_EXERCISE A_. Can you format the records as a Markdown table with columns named Row and Line, holding a row number and the line? Begin at the line that contains "Given: Click the" and stop after the last line of the records, leaving out blank lines and the pictures.

_DOCUMENT SECTION_.
◆ ◆ ◆

1765 symphony by W. A. Mozart

The Symphony No. 5 in B♭ major, K. 22, was composed by Wolfgang Amadeus Mozart in The Hague in December 1765, at the age of nine, while he was on his musical tour of Western Europe. Mozart fell seriously ill during his stay in The Hague, and he wrote this symphony probably while he was convalescing from his illness.

It is Mozart's shortest symphony, lasting only 8 minutes – one minute less than his 32nd which lasts 9 minutes.

== Music ==
The symphony is scored for two oboes, two horns in B♭, strings, and basso continuo.

◆ ◆ ◆

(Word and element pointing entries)
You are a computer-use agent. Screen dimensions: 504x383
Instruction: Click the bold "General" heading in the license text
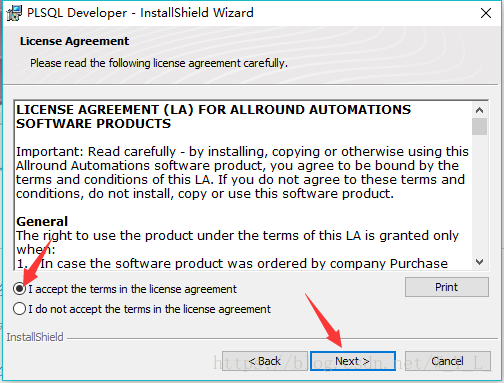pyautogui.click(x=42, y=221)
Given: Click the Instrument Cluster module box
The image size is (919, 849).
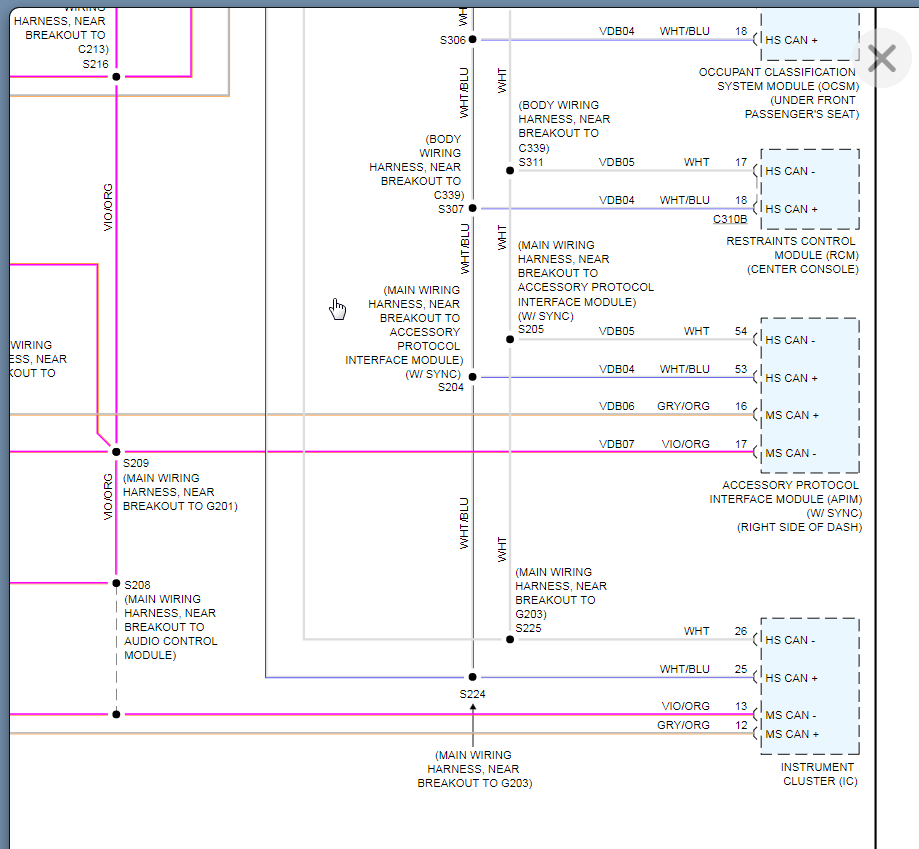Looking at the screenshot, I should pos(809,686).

◆ ◆ ◆

_EXERCISE B_. Could you resume the article on Mozart's Symphony No. 5 from where it stops?

_OUTPUT A_.
| Row | Line |
|---|---|
| 1 | Given: Click the Instrument Cluster module box |
| 2 | The image size is (919, 849). |
| 3 | Looking at the screenshot, I should pos(809,686). |

_OUTPUT B_.
The form is that of a three-movement Italian overture:

All three movements are coloured especially prominently by horns. A rousing first movement in the key of B♭ major opens the symphony, followed by a more solemn, mournful movement in the relative key of G minor. A short, boisterous finale closes the work. The opening theme to the finale is borrowed from the finale to keyboard concerto by Johann Christian Bach whom Mozart had met the previous year in London. The same theme would also appear in a much later, more mature work of Mozart's: the act 2 finale of his 1786 opera buffa, Le nozze di Figaro, K. 492.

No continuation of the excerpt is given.